Joe Jordan will become CEO on 1st October. However, current chief executive Russell Weiner isn't disappearing into a montage of regret and yacht ownership, he's sliding into the executive chairman seat and staying close to the business he's been running.

Let's begin by getting the facts on the table, because they matter more than the jokes. Domino's announced the succession plan on 23rd June 2026 with Jordan set to take over as CEO effective 1st October, while Weiner transitions to executive chairman. That's it. No scandal, no activist investor putsch, no "stepping down to pursue other opportunities" euphemism which usually indicated that he was pushed. This is a planned handoff at one of the most recognizable consumer brands on the planet, with the outgoing chief executive staying inside the building rather than walking out of it.

That's the headline but the real story is in the structure of the deal.

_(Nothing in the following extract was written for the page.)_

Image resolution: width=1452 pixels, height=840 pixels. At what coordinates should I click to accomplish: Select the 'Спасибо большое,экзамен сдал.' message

So what does this mean for you?

Here's why this matters if you run anything bigger than a one-person operation: most leadership transitions are built like a coin flip. Either the old guard clings on too long, or the new guard gets thrown in cold with no one left who remembers where the bodies (and the good suppliers) are buried. Domino's have just modelled a third option.

Keeping Weiner on as executive chairman isn't a consolation prize, it's institutional memory with a continued seat at the table. That means someone who can field the "wait, why do we do it this way?" questions for the next leader without hovering over their shoulder pretending not to micromanage. For founders and execs eyeing their own succession plans, that's the actual lesson here: continuity isn't the opposite of change, it's the thing that makes change survivable.

If you're building a leadership pipeline (or avoiding building one, which — let's be honest — most SMEs are guilty of), this is worth studying. The brands that get succession right tend to treat it as infrastructure, not crisis management. Domino's didn't wait for Weiner to be forced out by health, scandal, or shareholder revolt. They planned it months in advance, on a date, with a title for everyone involved. Wild, right?

So no, this isn't a juicy story. There's no villain, twist, or third-act betrayal. Just a 480-million-dollar pizza company quietly proving that the most dramatic thing a CEO can do is leave well.

Hand it off, stick around, don't be weird about it. Somehow, that's rarer than it should be.